The problem - An exact copy of all entries is required.

########################################

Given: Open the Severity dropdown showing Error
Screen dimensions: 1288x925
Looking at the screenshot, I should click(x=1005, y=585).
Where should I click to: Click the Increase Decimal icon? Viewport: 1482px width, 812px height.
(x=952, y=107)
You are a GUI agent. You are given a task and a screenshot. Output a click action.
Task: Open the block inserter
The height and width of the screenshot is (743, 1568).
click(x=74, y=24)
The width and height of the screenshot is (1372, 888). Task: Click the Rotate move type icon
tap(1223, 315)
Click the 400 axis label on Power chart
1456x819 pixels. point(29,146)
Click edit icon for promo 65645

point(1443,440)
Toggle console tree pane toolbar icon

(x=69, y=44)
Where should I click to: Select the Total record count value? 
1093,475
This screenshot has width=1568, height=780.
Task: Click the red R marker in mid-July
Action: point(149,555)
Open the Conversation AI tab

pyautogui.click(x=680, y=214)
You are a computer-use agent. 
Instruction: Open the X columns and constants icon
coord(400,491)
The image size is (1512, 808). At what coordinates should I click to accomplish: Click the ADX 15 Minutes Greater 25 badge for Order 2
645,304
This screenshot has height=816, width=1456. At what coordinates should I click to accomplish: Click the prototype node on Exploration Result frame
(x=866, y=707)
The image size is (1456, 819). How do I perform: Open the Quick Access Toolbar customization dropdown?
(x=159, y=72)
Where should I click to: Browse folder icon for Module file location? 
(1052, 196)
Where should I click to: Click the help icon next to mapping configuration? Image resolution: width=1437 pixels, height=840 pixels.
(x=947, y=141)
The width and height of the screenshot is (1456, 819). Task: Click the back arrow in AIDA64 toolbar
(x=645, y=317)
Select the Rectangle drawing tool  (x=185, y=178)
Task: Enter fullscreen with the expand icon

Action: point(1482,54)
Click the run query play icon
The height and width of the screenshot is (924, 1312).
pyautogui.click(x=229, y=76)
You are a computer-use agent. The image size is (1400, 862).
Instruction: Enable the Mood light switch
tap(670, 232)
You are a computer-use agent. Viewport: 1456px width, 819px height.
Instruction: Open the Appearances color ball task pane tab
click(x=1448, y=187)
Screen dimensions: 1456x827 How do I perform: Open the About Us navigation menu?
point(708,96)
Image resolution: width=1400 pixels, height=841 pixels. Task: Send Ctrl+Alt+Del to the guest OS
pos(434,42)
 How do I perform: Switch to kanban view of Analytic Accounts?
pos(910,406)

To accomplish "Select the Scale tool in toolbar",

########################################

Response to this task -
Given: Open the Severity dropdown showing Error
Screen dimensions: 1288x925
Looking at the screenshot, I should click(x=1005, y=585).
Where should I click to: Click the Increase Decimal icon? Viewport: 1482px width, 812px height.
(x=952, y=107)
You are a GUI agent. You are given a task and a screenshot. Output a click action.
Task: Open the block inserter
The height and width of the screenshot is (743, 1568).
click(x=74, y=24)
The width and height of the screenshot is (1372, 888). Task: Click the Rotate move type icon
tap(1223, 315)
Click the 400 axis label on Power chart
1456x819 pixels. point(29,146)
Click edit icon for promo 65645

point(1443,440)
Toggle console tree pane toolbar icon

(x=69, y=44)
Where should I click to: Select the Total record count value? 
1093,475
This screenshot has width=1568, height=780.
Task: Click the red R marker in mid-July
Action: point(149,555)
Open the Conversation AI tab

pyautogui.click(x=680, y=214)
You are a computer-use agent. 
Instruction: Open the X columns and constants icon
coord(400,491)
The image size is (1512, 808). At what coordinates should I click to accomplish: Click the ADX 15 Minutes Greater 25 badge for Order 2
645,304
This screenshot has height=816, width=1456. At what coordinates should I click to accomplish: Click the prototype node on Exploration Result frame
(x=866, y=707)
The image size is (1456, 819). How do I perform: Open the Quick Access Toolbar customization dropdown?
(x=159, y=72)
Where should I click to: Browse folder icon for Module file location? 
(1052, 196)
Where should I click to: Click the help icon next to mapping configuration? Image resolution: width=1437 pixels, height=840 pixels.
(x=947, y=141)
The width and height of the screenshot is (1456, 819). Task: Click the back arrow in AIDA64 toolbar
(x=645, y=317)
Select the Rectangle drawing tool  (x=185, y=178)
Task: Enter fullscreen with the expand icon

Action: point(1482,54)
Click the run query play icon
The height and width of the screenshot is (924, 1312).
pyautogui.click(x=229, y=76)
You are a computer-use agent. The image size is (1400, 862).
Instruction: Enable the Mood light switch
tap(670, 232)
You are a computer-use agent. Viewport: 1456px width, 819px height.
Instruction: Open the Appearances color ball task pane tab
click(x=1448, y=187)
Screen dimensions: 1456x827 How do I perform: Open the About Us navigation menu?
point(708,96)
Image resolution: width=1400 pixels, height=841 pixels. Task: Send Ctrl+Alt+Del to the guest OS
pos(434,42)
 How do I perform: Switch to kanban view of Analytic Accounts?
pos(910,406)

To accomplish "Select the Scale tool in toolbar",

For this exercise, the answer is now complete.